Laser power and high-temperature dependent Raman studies of layered bismuth and copper-based oxytellurides for optoelectronic applications

Abstract

Layered metal oxychalcogenide materials have gained significant attention in recent years due to their numerous applications in various emerging fields. The bismuth (Bi) based ternary and quaternary oxychalcogenide materials have become popular due to their excellent potential in optoelectronic, thermoelectric, and semiconducting applications. Adding copper (Cu) to these building matrices has enhanced their usefulness in various ways. In this work, Bi and Cu-based ternary and quaternary layered oxytellurides are synthesized using a unique, rarely used “microwave (MW) assisted method,” and their temperature and laser power-dependent Raman measurements are carried out.
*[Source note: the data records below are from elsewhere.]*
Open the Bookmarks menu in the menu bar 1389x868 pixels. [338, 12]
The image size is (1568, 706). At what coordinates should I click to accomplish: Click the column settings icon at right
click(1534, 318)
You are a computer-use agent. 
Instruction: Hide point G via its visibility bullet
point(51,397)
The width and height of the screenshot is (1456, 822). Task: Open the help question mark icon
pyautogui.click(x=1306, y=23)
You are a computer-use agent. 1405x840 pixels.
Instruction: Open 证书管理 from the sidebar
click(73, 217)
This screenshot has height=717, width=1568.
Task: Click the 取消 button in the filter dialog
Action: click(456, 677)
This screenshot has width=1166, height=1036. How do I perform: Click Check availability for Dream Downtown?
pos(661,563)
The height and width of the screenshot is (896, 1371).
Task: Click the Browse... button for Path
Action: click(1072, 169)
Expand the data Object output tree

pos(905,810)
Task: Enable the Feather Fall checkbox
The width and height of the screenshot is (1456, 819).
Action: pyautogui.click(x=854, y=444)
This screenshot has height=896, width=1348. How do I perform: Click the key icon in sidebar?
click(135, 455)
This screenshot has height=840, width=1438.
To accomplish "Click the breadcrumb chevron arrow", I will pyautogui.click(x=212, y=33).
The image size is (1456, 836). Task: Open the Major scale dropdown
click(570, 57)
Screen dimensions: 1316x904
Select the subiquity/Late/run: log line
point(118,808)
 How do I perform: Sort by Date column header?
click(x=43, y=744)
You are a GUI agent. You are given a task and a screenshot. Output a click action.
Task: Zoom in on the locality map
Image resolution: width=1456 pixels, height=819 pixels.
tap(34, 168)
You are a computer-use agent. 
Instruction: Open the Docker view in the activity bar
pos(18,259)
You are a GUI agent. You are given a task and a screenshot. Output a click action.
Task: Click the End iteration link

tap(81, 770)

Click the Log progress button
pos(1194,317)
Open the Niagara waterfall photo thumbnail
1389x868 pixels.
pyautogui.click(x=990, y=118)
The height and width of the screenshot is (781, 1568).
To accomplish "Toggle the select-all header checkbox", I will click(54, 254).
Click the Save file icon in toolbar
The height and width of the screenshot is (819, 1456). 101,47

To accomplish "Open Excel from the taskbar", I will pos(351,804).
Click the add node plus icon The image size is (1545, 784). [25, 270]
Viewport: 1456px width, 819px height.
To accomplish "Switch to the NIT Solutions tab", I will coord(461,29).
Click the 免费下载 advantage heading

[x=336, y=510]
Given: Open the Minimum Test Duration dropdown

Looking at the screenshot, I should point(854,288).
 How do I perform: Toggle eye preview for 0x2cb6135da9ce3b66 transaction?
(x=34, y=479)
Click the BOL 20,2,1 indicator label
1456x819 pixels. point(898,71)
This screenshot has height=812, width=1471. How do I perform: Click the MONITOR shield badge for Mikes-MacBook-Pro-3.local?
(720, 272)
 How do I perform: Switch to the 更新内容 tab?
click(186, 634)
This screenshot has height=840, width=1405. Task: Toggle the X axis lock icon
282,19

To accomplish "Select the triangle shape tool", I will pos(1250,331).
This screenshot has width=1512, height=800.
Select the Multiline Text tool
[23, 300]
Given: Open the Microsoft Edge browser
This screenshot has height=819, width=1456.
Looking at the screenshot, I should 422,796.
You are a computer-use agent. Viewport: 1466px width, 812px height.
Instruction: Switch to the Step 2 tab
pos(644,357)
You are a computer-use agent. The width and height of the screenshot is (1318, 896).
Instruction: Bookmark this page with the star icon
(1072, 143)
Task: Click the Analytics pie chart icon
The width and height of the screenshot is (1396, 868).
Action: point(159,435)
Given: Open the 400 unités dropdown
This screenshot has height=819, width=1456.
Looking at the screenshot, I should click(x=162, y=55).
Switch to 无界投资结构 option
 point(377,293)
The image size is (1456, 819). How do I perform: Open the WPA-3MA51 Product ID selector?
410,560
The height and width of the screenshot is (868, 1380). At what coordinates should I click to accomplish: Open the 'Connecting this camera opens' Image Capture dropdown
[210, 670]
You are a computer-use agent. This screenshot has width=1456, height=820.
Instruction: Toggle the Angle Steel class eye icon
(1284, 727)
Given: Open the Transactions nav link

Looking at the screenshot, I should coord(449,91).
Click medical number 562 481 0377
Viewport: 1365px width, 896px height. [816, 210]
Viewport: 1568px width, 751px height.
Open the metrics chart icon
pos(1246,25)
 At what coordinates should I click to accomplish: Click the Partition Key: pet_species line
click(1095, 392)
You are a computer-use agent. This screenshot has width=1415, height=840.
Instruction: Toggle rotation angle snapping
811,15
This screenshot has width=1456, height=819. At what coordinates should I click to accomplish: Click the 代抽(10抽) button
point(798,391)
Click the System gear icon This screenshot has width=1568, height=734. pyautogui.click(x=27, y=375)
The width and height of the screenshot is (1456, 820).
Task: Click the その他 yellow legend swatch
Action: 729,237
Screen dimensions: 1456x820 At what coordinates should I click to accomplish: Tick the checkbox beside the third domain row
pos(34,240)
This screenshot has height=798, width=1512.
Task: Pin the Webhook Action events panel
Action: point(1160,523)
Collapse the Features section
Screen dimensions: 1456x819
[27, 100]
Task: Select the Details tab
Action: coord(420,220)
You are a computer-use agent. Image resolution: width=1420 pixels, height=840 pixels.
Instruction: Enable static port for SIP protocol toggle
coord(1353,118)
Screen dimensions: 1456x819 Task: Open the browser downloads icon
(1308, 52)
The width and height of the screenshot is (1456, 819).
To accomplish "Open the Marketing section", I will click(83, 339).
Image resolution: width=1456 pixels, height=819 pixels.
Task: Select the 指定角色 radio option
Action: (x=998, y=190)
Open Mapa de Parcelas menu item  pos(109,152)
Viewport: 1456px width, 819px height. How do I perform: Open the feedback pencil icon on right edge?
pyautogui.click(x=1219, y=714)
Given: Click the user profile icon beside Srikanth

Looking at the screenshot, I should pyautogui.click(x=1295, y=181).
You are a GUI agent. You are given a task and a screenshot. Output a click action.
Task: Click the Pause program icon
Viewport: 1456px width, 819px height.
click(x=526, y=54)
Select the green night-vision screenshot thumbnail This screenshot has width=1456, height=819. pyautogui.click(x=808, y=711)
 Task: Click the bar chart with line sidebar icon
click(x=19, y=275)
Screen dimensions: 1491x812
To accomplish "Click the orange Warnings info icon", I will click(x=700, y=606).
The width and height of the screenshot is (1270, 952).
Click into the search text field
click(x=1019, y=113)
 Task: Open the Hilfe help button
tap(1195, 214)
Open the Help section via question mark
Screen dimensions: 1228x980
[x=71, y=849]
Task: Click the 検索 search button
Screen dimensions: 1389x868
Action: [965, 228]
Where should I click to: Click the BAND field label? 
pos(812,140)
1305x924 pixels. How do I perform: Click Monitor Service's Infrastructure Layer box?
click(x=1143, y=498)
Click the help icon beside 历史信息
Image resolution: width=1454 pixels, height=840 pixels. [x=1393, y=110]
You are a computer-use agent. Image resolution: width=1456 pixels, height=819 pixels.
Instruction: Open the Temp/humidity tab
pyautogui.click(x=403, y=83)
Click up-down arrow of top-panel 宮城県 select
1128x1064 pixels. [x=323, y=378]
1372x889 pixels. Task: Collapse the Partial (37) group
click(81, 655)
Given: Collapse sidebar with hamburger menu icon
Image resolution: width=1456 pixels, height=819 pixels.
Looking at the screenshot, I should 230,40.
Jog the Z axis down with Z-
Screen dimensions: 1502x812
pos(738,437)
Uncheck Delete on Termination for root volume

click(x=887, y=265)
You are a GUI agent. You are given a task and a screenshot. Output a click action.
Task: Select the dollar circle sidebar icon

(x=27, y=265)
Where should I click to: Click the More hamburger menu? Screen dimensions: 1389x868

All the samples are prepared at the same MW power and at a fixed irradiation time. Crystallographic studies show that the good crystallinity of the synthesized materials matches well with the phases reported previously. Nanosheet-like morphology was observed for all the prepared samples. The optical properties and band gap energies of these materials were obtained using the diffuse reflectance spectroscopy technique, which are in the range of 1.15–2.52 eV. The photoluminescence spectrum shows broad peaks around orange-red regions, indicating the potential applicability of these materials in various optoelectronic applications. The effect of high temperature and laser power on the Raman spectra of the oxytellurides is demonstrated, where the appearance of different vibrational modes along with a redshift in peak positions with the increase in temperature and power is observed.